:: Quoted text

The first time I knew I was different was in the 6th grade. I had a huge crush on a boy in my class, one that a friend of mine also had a crush on. It was hard to see her succeeding where I wanted to so badly. And then, while on an Academic Team bus ride back from a long trip to Harlan, fate swung my way. I had been cutesy flirting with him the entire trip, and in the darkened rear of the bus, I laid down with my head in his lap and repeatedly told him what a good pillow he made. He never once told me to move, pushed me away, made fun of me or called me names. It was sheer bliss. Then, in the weeks following, I suppose his friends caught wind of the way he had been treating me and took to berating him the way they did me: fag, queer, gaymo, etc. I can still remember the look in his crystal blue eyes on the day that he walked away to join his friends instead of standing by me.
The summer after my 9th grade year, I was enrolled in a program called Upward Bound. It was an amazing place that I felt much more able to be myself instead of living in the confines of what everyone else wanted me to be. It was a home. That summer, my mother needed an emergency hysterectomy and didn't want me to attend the camp so that I could stay home and help her around the house when she needed it. But I told her that if I stayed, she wouldn't get any better because she would make me do everything for her. She finally agreed to let me go, so Berea became my sanctuary. During the 6 week program, the students had to go home for a break half way through. The first night I got home, my parents and sister asked me to come into the living room for a "family meeting." Since my family didn't have "family meetings," I was a little confused and very worried. When I sat down and saw my mother holding my journal, I knew what it was about.
Since my mother had had her hysterectomy, she couldn't get in and out of her bed easily due to the wooden water bed frame it was in, so she used mine instead. She asked my sister to change the sheets on the bed for her, and while doing so, my sister found the black and white journal that we had been given in English class that I had filled with random poems and short stories, and adorned with "Curtis loves:", followed by multiple boys names (including that of the boy mentioned above.) My parents castigated me with condescending phrases: We didn't raise you that way; You don't know what love is, you're eleven; How can you love a boy? In the end, they had scared me enough to force the closet door shut tightly. They made me promise that I would try to be straight, to give girls a chance. And I promise you I did. I prayed every night for God to change me, to make this go away, to make me normal.
As time went on and my attraction and feelings for my male classmates and role models only intensified, I began losing faith in anything or anyone that would be helping me to change. The years of constant teasing, mockery and threats hardened me. I had become angst-ridden and constantly angry, even suicidal at one point. If it weren't for my sanctuary in UB and the people that helped me there, I wouldn't be here to write this blog.

::::
:: Record list

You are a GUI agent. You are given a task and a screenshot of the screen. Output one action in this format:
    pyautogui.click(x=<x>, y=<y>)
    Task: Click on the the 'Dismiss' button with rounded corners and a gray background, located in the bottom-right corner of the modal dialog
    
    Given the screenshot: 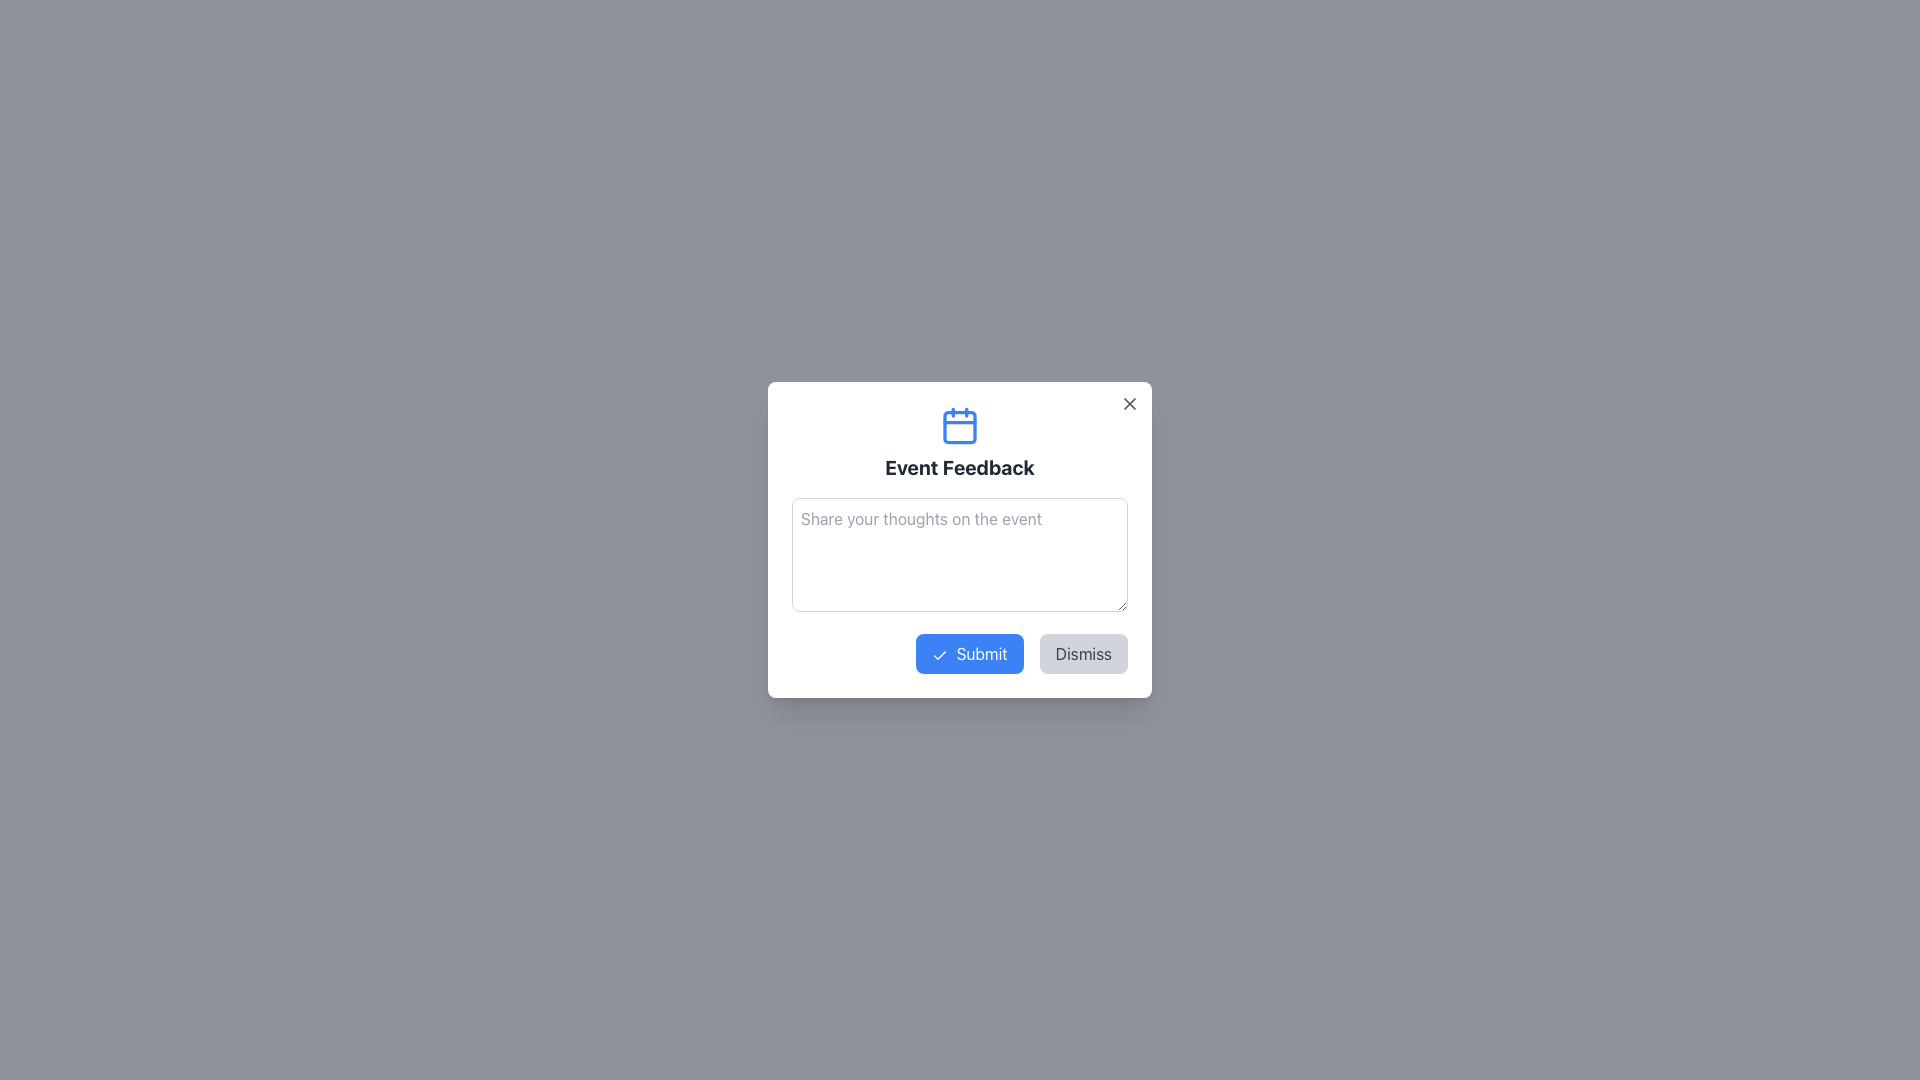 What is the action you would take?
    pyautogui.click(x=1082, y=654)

::::

Challenge A>
In the personal account of growing up different, why did the mother use the narrator's bed after her surgery? Answer in one to three sentences.
Challenge B>
Resume the personal account of growing up different, beginning after its final sentence.

Response A>
After her hysterectomy, she could not get in and out of her own bed easily because it was in a wooden water bed frame. She therefore used the narrator's bed instead.

Response B>
Finally, going into my senior year of high school, I had had enough. I had lost 45 pounds, was feeling good about myself, and on enrollment day when we were picking up our schedules and locker combinations, I cussed out two bullies who told me that my newly grown goatee didn't make me look any less faggy. Three teachers heard, looked at me, smiled, and continued walking. Things started looking up: I started dating a boy at a rival high school that I had met in a gay Yahoo chat room on my HP dinosaur with dial-up internet. He was the field commander of their band and I thought he was just flawless. A month into our relationship, he had dyed his hair Reba McEntire red, had stopped washing his face, and didn't look anything like what he did when we first started dating.
But I digress. Before the days of "the Reba," we would frequent our spot, a road that led to the lake marina near his house. We would sit in my Jeep and do the things that couples do, including kiss. He had an affinity for kissing my neck, something I enjoyed at first. But he would often get a little over zealous with it.
One night after our two high schools played each other in football, he and I, along with two of my best friends, went out cosmic bowling. (There wasn't much to do in rural southeastern Kentucky.) After we were finished, I drove the girls back to one of their houses, as they were having a sleepover, and Mr. McEntire and I went to our spot. That night was particularly neck-heavy, so I asked him to check and make sure there were no marks on my neck before I left to go home. He looked it over and said that I was fine.
I suppose bruises take a little while to rise to the surface.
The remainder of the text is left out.